LSC Abstract – A systems biology approach to aid identification of the mechanisms employed by BPIFA1/SPLUNC1 to restrict influenza A virus infection in the lung

Defence proteins produced by epithelial cells are a critical component of the host response to respiratory infection. BPIFA1/SPLUNC1 is a member of the bactericidal/permeability-increasing (BPI) fold-containing (BPIF) protein family and is secreted in the mammalian respiratory tract. While it has been implicated in airway host defence its function is yet unresolved. The objective of this study was to use system biology tools to assess SPLUNC1 function in the respiratory tract in response to Influenza A virus (IAV) infection. We have established an in vivo model for studying SPLUNC1 function using knockout mice.
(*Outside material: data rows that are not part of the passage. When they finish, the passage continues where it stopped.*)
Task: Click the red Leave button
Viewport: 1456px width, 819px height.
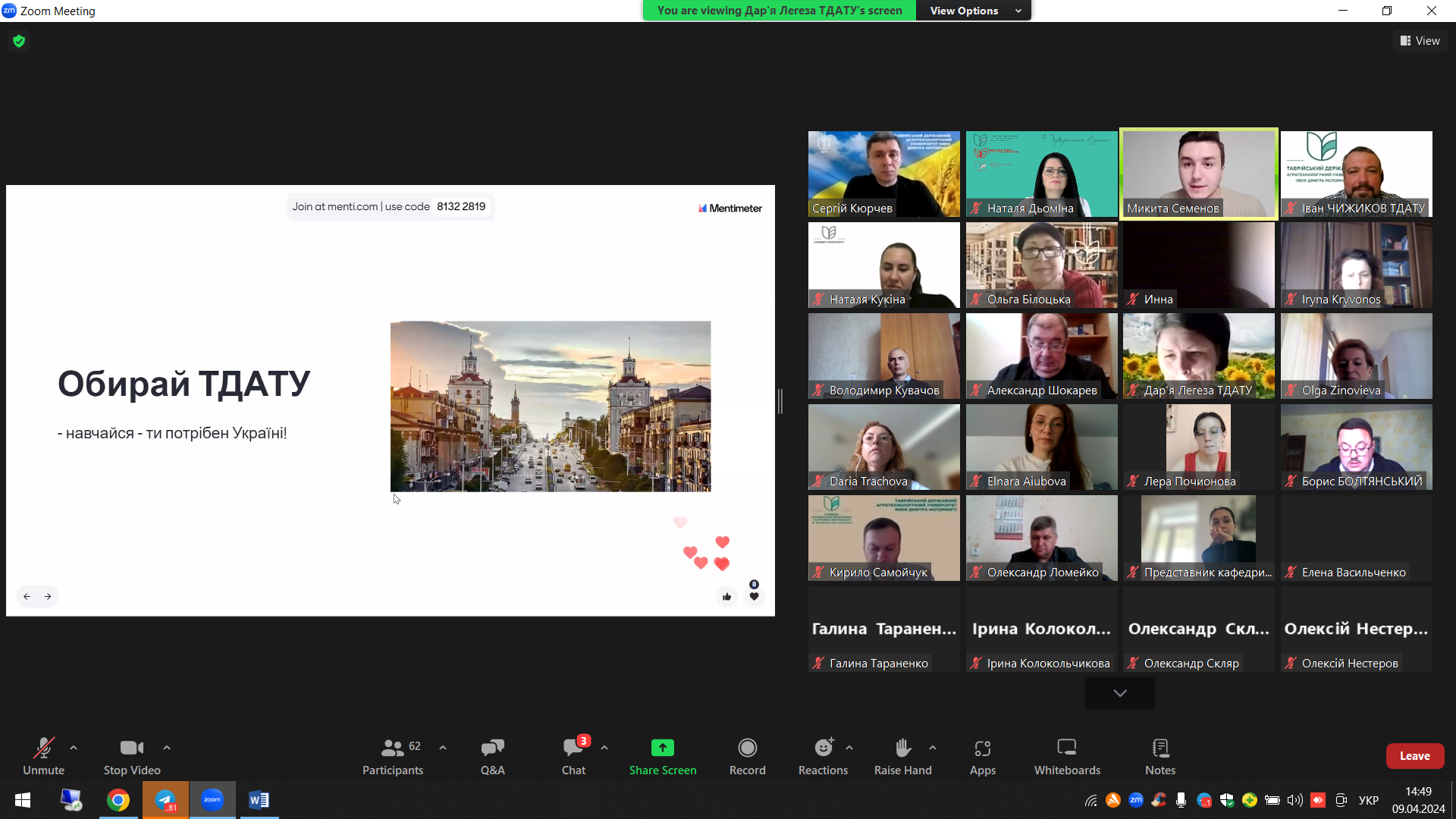Action: click(1414, 756)
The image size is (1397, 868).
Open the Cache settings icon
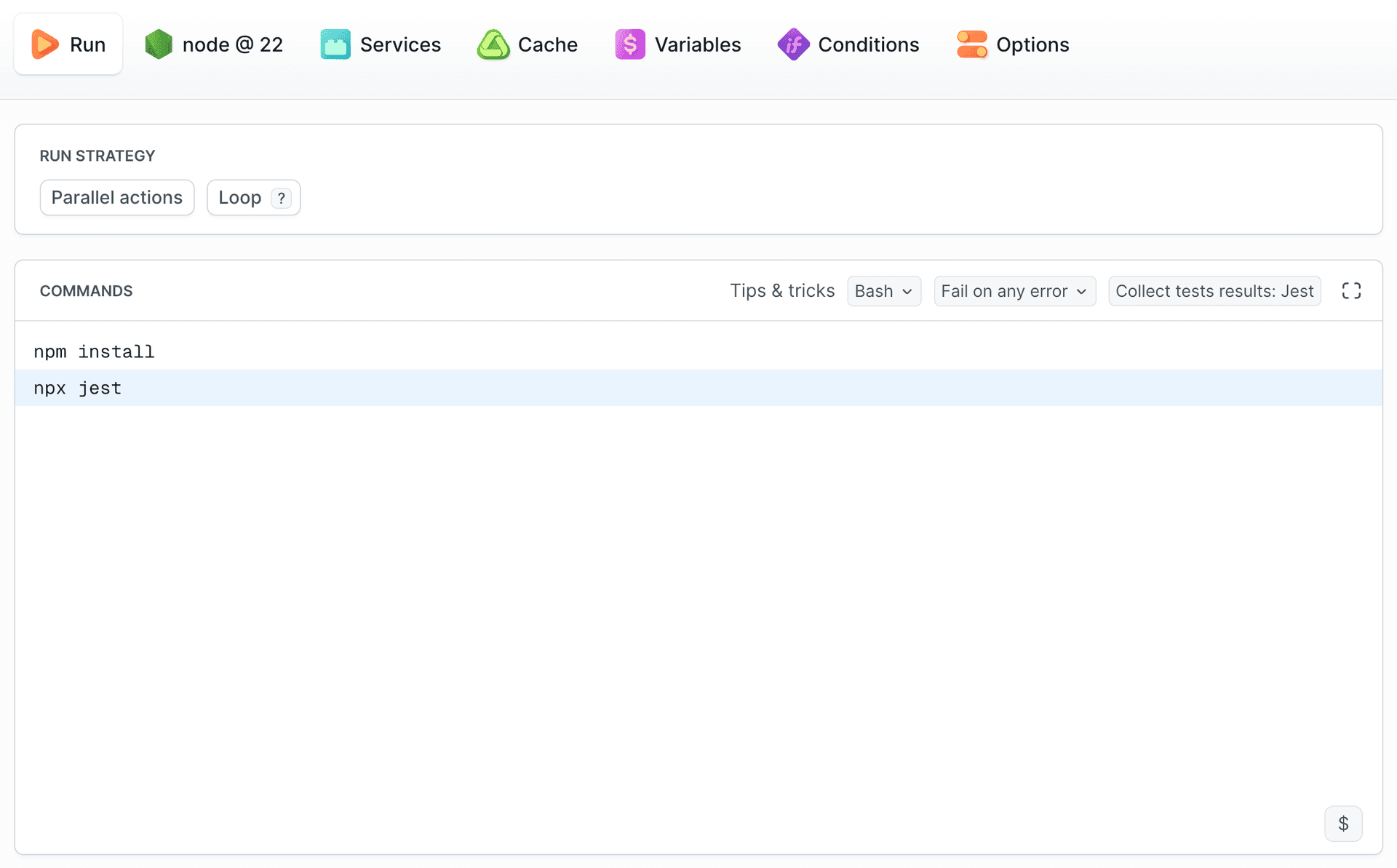(x=493, y=44)
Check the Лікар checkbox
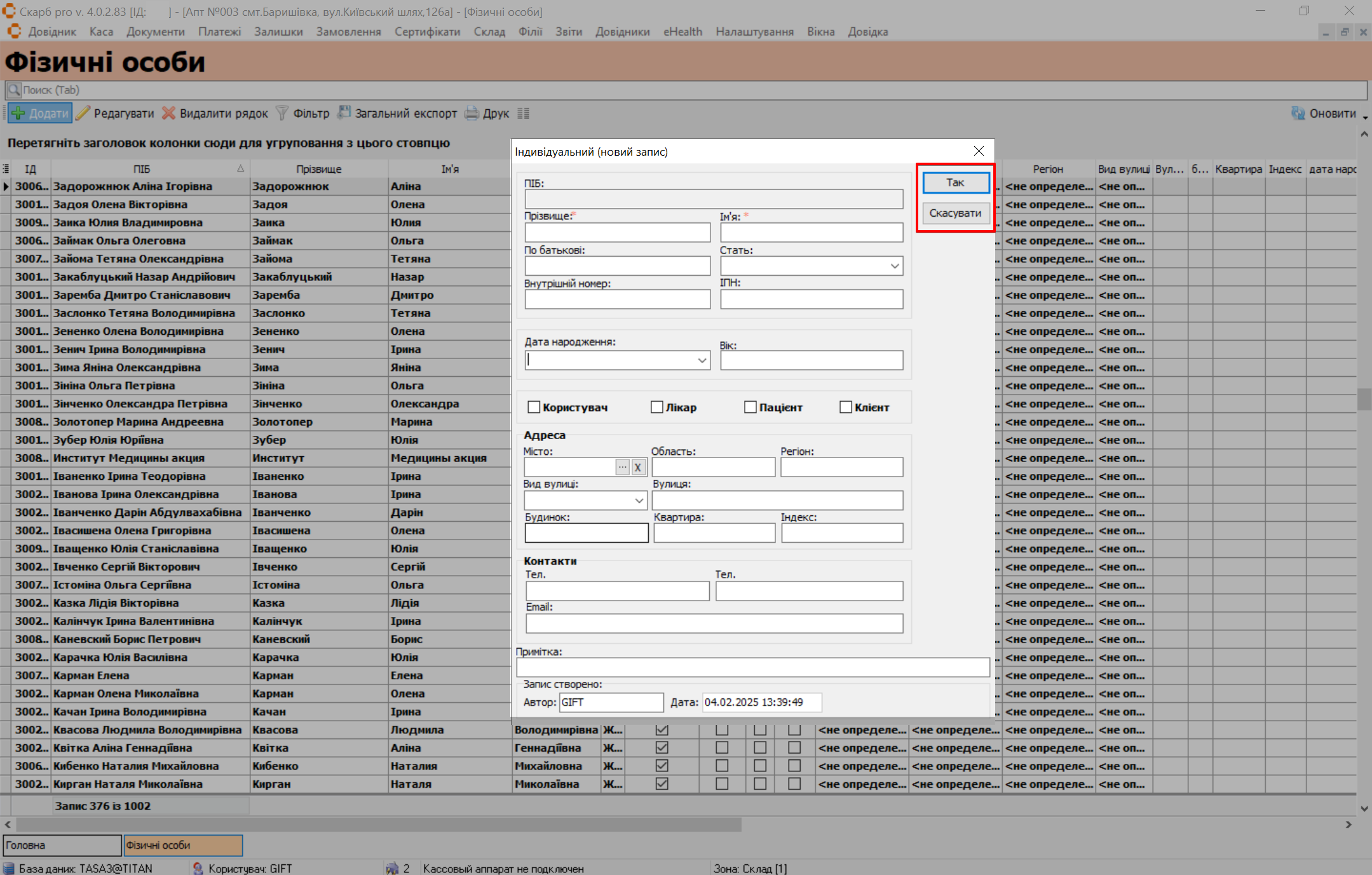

As early as day 1 post infection, there is a 1 log increase in IAV titre and a more rapid spread of virus. Analyses of both label-free quantitative proteomics and transcriptomics data sets show an increased infiltration of inflammatory cells in the lungs of infected SPLUNC1 KO compared with wild-type controls. This has been complemented by histopathology as well as flow cytometric analysis, which shows a 3-fold increase in neutrophils in the lungs and BAL. Pathway analyses also reveals a modulation in cell movement and humoral immune responses in the KO mice. Gene set enrichment analysis of RNAseq output shows a significantly reduced enrichment in the expression of B and T lymphocyte surface markers in KO mice compared to wild-type mice, hence identifying molecular signatures associated with SPLUNC1 action. Our data indicate that SPLUNC1 is a crucial component of the mucosal host defence against Influenza A virus and provide further support for its function in influencing inflammation and adaptive immunity.